Tuesday, January 19, 2010

Cards

Perhaps it is because the tendency to focus on self is universal. Perhaps it is because the inclination to reshape selfless faith into selfish religion is an inherent part of what it means to be human. Perhaps it is because the propensity to get stuck in our own little worlds is as intrinsic to our identity as our gender or the color of our eyes. Whatever the case, the authors of Scripture, the representatives who speak to God’s people on God’s behalf, and even Jesus repeatedly find themselves in the position of having to remind God’s people what it means to be God’s people.

We sometimes speak about the circumstances of life as though they are like a hand of cards that has been dealt to us. As anyone who has played cards knows, as a player you simply have no control over the cards you are dealt; all you control is the way you play the cards. Some hands are stacked with trump card after trump card. Others are full of worthless low number cards. Then there are those hands that are a mixed bag, some good cards and some awful cards. Complicating the analogy is the fact that the quality of the hand depends on the game you are playing. For instance, a hand flush with face cards and spades is perfect for playing Spades but not so ideal for playing Hearts. Then there’s the fact there are different ways to be successful. One could, for example, seek to rack up as many points as possible throughout a hand of Spades by capturing as many books as possible or rack up points at the end of the hand by avoiding capturing any books at all. Regardless of one’s skill, however, what often plays the biggest role in the outcome is sheer happenstance, pure luck; so much depends on the cards you’ve been dealt and the way you play them and the way others play the cards they’ve been dealt.

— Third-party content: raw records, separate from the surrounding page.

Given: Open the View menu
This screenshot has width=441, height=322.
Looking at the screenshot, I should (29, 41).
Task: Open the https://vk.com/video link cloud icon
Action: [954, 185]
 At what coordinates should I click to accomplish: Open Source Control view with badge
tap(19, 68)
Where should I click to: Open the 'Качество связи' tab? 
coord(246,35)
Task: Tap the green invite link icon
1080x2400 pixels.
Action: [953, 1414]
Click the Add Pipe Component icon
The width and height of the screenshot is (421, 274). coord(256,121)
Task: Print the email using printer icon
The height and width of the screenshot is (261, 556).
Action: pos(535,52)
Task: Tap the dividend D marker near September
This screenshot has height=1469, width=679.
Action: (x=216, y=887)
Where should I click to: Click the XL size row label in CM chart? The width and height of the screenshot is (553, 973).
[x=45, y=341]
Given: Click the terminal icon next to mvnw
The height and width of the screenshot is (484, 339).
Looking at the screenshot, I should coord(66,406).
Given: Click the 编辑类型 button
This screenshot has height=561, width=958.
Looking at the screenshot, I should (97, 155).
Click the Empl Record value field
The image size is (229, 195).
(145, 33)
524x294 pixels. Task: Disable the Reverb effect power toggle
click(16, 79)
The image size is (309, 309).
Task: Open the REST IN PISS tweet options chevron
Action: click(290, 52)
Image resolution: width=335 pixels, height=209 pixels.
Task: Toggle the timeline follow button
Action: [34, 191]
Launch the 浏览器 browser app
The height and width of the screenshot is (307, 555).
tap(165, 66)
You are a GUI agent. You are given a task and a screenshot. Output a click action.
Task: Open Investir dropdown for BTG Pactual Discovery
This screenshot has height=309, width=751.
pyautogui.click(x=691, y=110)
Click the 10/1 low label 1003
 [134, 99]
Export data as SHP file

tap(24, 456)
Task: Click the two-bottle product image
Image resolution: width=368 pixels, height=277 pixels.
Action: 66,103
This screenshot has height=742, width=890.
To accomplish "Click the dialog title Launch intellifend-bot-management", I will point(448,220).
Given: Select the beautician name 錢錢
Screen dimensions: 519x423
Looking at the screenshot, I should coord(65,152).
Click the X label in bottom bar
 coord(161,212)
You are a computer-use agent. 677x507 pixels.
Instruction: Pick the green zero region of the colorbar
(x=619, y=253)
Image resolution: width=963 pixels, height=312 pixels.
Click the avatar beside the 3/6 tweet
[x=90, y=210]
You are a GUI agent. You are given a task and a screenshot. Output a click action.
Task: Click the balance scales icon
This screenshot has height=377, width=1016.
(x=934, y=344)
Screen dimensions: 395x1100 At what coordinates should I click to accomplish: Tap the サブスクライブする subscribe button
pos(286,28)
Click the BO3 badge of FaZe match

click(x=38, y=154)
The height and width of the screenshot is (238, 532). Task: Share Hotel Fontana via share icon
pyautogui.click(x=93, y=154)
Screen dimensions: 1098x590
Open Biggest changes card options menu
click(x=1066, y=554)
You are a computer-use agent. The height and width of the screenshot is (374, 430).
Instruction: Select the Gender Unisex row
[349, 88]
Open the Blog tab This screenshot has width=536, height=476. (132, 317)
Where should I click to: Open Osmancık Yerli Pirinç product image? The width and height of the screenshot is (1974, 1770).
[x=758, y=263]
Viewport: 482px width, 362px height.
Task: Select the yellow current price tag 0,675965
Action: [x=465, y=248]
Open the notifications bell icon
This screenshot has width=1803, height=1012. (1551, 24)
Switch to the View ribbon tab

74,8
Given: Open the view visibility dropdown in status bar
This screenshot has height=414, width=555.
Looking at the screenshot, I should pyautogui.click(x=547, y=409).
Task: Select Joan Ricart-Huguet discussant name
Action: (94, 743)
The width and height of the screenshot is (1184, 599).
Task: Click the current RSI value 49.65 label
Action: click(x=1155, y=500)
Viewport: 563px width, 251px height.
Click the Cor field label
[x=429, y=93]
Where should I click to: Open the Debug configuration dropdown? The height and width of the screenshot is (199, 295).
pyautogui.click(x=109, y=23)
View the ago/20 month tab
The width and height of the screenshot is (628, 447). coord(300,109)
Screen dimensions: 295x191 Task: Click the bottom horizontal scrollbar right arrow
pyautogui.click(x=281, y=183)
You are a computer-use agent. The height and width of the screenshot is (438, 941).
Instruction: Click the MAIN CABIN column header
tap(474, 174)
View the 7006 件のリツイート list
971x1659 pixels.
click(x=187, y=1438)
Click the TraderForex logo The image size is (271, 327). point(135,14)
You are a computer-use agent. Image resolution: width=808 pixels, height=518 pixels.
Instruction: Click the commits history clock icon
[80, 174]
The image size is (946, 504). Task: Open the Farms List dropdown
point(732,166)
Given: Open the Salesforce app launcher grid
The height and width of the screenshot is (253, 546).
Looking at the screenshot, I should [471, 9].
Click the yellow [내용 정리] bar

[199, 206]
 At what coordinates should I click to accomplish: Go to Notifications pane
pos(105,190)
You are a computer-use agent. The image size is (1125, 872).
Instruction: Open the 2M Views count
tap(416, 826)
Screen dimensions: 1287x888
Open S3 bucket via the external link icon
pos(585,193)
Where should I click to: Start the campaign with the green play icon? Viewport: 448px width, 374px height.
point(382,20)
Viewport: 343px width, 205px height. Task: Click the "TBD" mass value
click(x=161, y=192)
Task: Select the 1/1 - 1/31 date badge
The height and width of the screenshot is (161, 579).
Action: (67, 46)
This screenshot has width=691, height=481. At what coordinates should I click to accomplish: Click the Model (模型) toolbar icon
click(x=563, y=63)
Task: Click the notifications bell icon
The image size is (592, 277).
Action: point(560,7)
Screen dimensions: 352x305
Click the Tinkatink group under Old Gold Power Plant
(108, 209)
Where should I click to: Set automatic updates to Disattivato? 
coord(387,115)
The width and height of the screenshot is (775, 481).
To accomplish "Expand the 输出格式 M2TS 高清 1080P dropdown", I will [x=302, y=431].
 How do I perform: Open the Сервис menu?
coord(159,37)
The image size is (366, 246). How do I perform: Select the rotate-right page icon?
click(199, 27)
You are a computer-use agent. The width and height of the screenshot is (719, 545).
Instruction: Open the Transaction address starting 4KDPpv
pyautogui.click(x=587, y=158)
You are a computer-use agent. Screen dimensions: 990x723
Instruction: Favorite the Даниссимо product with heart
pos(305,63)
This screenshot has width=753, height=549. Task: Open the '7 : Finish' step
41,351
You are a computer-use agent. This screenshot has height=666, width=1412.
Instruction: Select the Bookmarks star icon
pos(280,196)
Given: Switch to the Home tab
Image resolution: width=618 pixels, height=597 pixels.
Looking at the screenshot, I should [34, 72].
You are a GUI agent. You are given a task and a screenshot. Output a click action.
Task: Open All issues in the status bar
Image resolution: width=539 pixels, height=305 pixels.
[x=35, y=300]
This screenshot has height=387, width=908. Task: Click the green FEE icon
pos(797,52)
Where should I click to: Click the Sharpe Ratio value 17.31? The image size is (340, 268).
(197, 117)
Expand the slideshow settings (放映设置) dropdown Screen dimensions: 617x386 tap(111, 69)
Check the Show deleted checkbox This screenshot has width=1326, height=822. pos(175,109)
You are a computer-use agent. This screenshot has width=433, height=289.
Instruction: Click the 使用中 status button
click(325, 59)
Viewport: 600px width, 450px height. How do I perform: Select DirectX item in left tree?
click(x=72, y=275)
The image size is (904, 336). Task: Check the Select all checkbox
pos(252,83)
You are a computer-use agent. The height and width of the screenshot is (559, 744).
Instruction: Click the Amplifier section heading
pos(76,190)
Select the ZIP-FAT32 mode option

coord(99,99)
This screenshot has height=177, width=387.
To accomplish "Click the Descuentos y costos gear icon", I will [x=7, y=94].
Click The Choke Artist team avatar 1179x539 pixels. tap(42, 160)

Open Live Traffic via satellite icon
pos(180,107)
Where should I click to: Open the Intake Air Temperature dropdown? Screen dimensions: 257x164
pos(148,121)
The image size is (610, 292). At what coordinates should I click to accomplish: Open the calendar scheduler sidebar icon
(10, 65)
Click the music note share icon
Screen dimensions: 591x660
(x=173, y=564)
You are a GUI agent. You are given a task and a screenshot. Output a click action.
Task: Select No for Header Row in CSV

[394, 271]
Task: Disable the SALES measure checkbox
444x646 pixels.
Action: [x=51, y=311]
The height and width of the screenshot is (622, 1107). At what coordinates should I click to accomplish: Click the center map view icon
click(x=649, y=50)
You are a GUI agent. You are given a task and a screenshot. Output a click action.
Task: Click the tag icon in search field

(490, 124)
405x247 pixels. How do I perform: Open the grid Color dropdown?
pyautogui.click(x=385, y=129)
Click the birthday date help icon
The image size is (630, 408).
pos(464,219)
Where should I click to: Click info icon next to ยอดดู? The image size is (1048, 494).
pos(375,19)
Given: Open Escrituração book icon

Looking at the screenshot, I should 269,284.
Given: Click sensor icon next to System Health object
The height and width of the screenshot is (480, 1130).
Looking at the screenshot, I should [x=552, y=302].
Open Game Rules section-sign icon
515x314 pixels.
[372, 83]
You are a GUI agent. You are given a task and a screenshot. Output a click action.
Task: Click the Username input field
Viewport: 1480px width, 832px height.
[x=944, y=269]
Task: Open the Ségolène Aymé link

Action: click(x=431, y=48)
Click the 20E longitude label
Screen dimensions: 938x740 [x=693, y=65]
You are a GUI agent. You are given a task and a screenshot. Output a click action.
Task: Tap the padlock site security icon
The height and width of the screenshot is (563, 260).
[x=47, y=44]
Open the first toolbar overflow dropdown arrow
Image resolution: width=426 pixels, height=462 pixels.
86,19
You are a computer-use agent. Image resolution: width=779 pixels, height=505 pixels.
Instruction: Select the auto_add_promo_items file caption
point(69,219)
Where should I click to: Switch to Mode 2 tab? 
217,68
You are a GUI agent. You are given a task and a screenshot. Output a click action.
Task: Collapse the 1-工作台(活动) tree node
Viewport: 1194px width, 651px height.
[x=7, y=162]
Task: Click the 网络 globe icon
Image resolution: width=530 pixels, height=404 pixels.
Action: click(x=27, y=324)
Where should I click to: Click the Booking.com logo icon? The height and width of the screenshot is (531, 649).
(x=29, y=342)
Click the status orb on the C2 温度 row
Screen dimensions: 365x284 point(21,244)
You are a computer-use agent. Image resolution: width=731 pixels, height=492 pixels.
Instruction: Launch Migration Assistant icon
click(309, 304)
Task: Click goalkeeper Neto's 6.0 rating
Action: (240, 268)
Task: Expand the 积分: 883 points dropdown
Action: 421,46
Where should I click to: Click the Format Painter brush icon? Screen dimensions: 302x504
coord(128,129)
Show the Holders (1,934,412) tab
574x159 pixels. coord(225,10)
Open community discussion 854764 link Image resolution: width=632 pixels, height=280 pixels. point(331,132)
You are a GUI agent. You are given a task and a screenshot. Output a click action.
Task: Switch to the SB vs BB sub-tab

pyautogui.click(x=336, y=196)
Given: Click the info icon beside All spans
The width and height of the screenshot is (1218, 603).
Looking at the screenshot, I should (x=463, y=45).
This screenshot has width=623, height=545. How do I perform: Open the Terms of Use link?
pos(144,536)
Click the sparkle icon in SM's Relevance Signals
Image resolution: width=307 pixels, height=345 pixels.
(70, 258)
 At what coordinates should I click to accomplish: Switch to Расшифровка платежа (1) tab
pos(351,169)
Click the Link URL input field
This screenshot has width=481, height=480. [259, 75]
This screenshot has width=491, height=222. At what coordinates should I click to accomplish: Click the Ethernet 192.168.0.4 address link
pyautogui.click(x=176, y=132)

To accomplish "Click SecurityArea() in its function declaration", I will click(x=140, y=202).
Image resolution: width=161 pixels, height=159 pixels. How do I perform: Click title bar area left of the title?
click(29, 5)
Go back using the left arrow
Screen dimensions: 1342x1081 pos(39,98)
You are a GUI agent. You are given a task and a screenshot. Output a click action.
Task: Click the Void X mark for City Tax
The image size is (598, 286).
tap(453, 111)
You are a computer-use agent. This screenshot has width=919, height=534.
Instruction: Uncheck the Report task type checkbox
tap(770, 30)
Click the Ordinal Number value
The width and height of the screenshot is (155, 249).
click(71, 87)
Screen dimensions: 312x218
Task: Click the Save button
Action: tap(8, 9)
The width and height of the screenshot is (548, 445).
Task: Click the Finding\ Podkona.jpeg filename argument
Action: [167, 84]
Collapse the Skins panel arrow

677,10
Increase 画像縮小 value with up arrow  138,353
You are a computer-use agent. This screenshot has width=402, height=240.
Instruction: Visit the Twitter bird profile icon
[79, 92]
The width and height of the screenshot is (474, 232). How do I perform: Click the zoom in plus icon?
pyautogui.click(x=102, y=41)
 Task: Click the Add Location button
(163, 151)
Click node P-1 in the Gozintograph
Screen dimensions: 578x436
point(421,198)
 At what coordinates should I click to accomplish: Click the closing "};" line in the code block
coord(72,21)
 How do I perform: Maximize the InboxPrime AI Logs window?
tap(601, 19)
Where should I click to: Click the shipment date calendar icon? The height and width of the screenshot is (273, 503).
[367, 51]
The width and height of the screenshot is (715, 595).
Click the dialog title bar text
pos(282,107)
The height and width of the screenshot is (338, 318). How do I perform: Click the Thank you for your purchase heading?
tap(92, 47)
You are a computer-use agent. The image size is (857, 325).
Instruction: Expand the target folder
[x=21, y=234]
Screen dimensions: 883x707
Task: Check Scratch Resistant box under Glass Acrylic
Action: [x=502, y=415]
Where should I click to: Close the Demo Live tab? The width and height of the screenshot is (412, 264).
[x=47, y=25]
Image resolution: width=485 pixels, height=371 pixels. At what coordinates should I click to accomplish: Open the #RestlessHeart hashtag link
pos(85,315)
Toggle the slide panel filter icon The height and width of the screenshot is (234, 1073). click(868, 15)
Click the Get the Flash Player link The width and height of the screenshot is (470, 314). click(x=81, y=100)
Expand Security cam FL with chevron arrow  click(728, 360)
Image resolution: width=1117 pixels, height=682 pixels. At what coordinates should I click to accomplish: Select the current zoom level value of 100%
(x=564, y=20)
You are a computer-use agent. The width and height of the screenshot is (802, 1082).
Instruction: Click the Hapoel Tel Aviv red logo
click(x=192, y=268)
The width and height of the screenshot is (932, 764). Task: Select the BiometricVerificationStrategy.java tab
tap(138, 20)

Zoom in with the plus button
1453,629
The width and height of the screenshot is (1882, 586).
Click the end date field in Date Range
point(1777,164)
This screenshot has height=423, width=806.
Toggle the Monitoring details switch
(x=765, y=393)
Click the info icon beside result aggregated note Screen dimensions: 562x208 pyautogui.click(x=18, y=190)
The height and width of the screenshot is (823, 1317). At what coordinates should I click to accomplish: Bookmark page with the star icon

The Christians James writes were in a situation in which it would have been easy to dwell upon the crummy cards they had been dealt. Everybody deals with a few bad cards, but some of these folks were dealing with poverty, feelings of isolation from other believers, and an environment fairly unwelcoming to their faith. But James, like Moses and the prophets before him, knew that if God’s people get stuck dwelling on the bad hand they’ve been dealt, they will likely neglect one of the major elements of the calling God places on the lives of God’s people: to stand with and support those who have been dealt terrible cards. So James reminds his audience that God desires for them “to look after orphans and widows in their distress” (1:27), that is, others who have been dealt awful hands.

As we survey the hands we have been dealt, each of us can spot cards we wish we could trade. Certainly there are times when the most faithful way we can respond is by begging God to act to change them. But as we have been reminded by the images of the hundreds of thousands of people suffering from the effects of a bad card in Haiti this week, more often the best way to respond is by doing whatever we can to stand with and support others who have been dealt awful hands and to trust God with our own hands.

Who are the "orphans and widows" in your life that God desires you to look after? What are some of the bad cards others they have been dealt? What can you do to stand with and support them as they deal with those cards?